Death! Sad, bitter Ensign Ro and laid back Geordi La Forge are caught in a transporter accident, and are believed to be dead. Actually, they’re just out of phase with the universe; and while nobody knows that, including them, they appear on board the Enterprise, unable to physically interact with anything (except the floors, and please let’s give the writers a break on that one). They listen in on conversations about them, learning how they are regarded, having passed. Eventually they manage to signal their existences to their comrades, and even save the ship at the last minute, once they rematerialize.
Why did I choose it?
Because I goofed. I thought it was a different episode. Some of these episode titles aren’t so helpful!*
Divine themes in the episode
One intended theme is how you will be remembered after you die; but to be honest, Kirk’s line, “How we deal with death…is at LEAST as important, as how we deal with LIFE.” from The Wrath of Khan says more about that topic than this episode does. The main reason is that the crew’s reactions to the loss of Geordi and Ro seem unrealistically perfunctory; they show no signs that they have just lost a co-worker, let alone a family member. Aside from momentary somberness, they react to the news with Kuleshovian blankness, and continue casually going about their tasks. Even the return of our friends at the end is not handled in a believable manner. When you’re at a funeral where there were no bodies to bury, and suddenly your mates show up, you’re not going to merely be mildly pleased at a day gone well, but that’s what we get.

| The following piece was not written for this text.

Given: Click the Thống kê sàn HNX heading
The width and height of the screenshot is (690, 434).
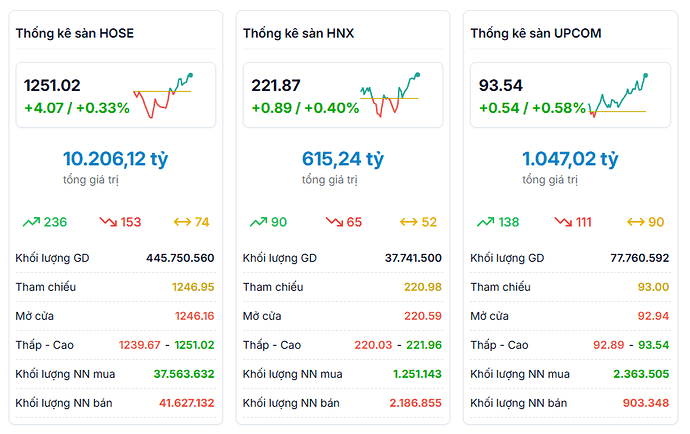Looking at the screenshot, I should pyautogui.click(x=298, y=34).
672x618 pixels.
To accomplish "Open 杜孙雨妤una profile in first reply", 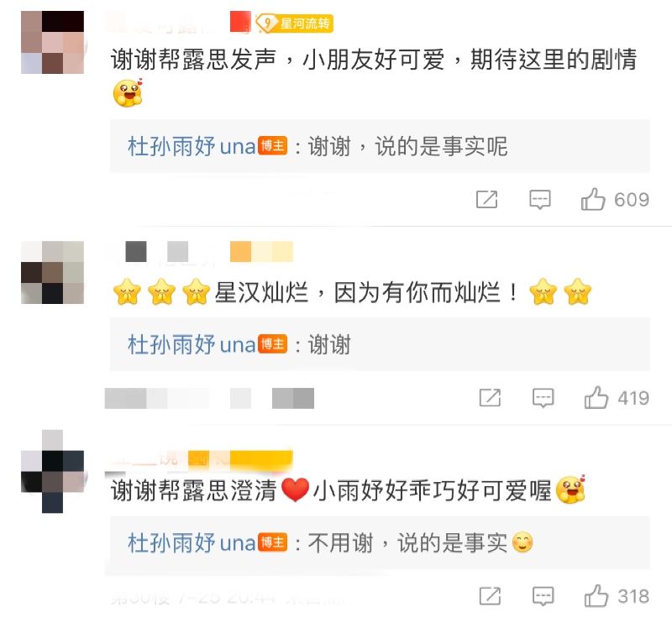I will pos(192,147).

Sure, both of our phased characters get to eavesdrop on stories being told about them, but I learned more about Ro and Riker when they lost their memories and diddled, a few episodes back in ‘Conundrum’. That complaint stated, the playfulness was still a lot of fun.

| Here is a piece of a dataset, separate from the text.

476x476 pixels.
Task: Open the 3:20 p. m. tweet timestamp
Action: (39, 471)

Just to verify my feelings on how oddly matter-of-fact these apparent deaths were treated, I looked online and found a full review of The Next Phase on the website A.V. Club. It looks like a few years ago, writer Zack Handlen covered every single episode of this series with nice, full reviews, and he had an interesting take on this one. He saw it as an episode that works as an atheist’s fable, which I think could be right. He says, “Geordi refuses to accept what he sees without testing it, while Ro simply believes it at face value. And I like seeing it that way, because the skeptic gets to be right for once.”
While his view does not seem to be the majority opinion on The Next Phase, he’s not the only one who thinks of it this way, and I think it’s an interesting statement. I’ll agree that most of our public stories (TV and movies) dealing with “spirituality or not” issues rarely land on firmly the “not” square, but the real reason is that they tend to wimp out and not pick a side at all. Almost to a one, they end with a “maybe there’s an afterlife or maybe not, but I think we’ve all learned to be more respectful” message, neither affirming nor denying either position.

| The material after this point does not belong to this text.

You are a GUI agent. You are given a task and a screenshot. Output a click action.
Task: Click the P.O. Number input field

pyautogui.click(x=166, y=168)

Where this one mildly picks a winner is by falling into the common trope that the atheist is usually the smartest person around. By way of example, here are some television programs where the brightest person in the show also happens to be the atheist:
- The Doctor, Doctor Who
- Lisa Simpson, The Simpsons
- Brian Griffin, Family Guy
- Dr. Gregory House, House
- Charlie Eppes, Numb3rs
- Dr. Temperance Brennan, Bones
- Dexter Morgan, Dexter
- Dr. Sheldon Cooper, The Big Bang Theory
- Patrick Jane, The Mentalist
- Sherlock Holmes, Sherlock (the recent BBC series)
- Frank Underwood, House of Cards
- Elliot Alderson, Mr. Robot
This isn’t universal, but it is pretty common. I can’t think of anything nearly contemporary where the adult in the room is the theist. Father Brown, maybe?
And look, it’s not a conspiracy. Maybe some of these artists are trying to make a sly statement, but many are just portraying the world in the way they genuinely think it operates. In this episode, the always-reasonable Geordi La Forge stands in for the atheist, according to Mr. Handlen.** The theist, by contrast, is the comparatively immature Ensign Ro. That presentation, and some of the episode’s direction, including the ending, play very much as if Handlen’s assessment is on the money, so I think it’s a reasonable read.
“By their fruit you will recognize them…” Matthew 7:16
As Christians, we have to go by the facts, not just the vibe; so to be fair, given what our characters know, it is Ensign Ro who initially has the most reasonable take on their situation. They are present, unheard, unseen, they walk through stuff, and they were the victims of the type of accident that almost always obliterates people. Ro even knows that both standard and unusual transporter events were checked, and came up negative for retrieving our pair. Qualified people have declared her dead with good reasons to do so. It’s certainly weightier evidence for her conclusion than his funny quip about his visor and their being clothed is against it.
She also says that she came to her conclusion even though, to this very date, she had always regarded it as mere superstition. She was also an atheist. She’s not even specific in what she means about their state, when she talks with Geordi. She calls it dead, but the way she dances around the terminology, she’s only really sure that that they are no longer of the flesh. Really, she’s the reasonably-convinced skeptic, whose conclusion is downright Sherlockian*** until they finally discover more evidence. Her only uninformed position concerns what must follow that realization, basing it on what her culture taught her one should do in such a situation.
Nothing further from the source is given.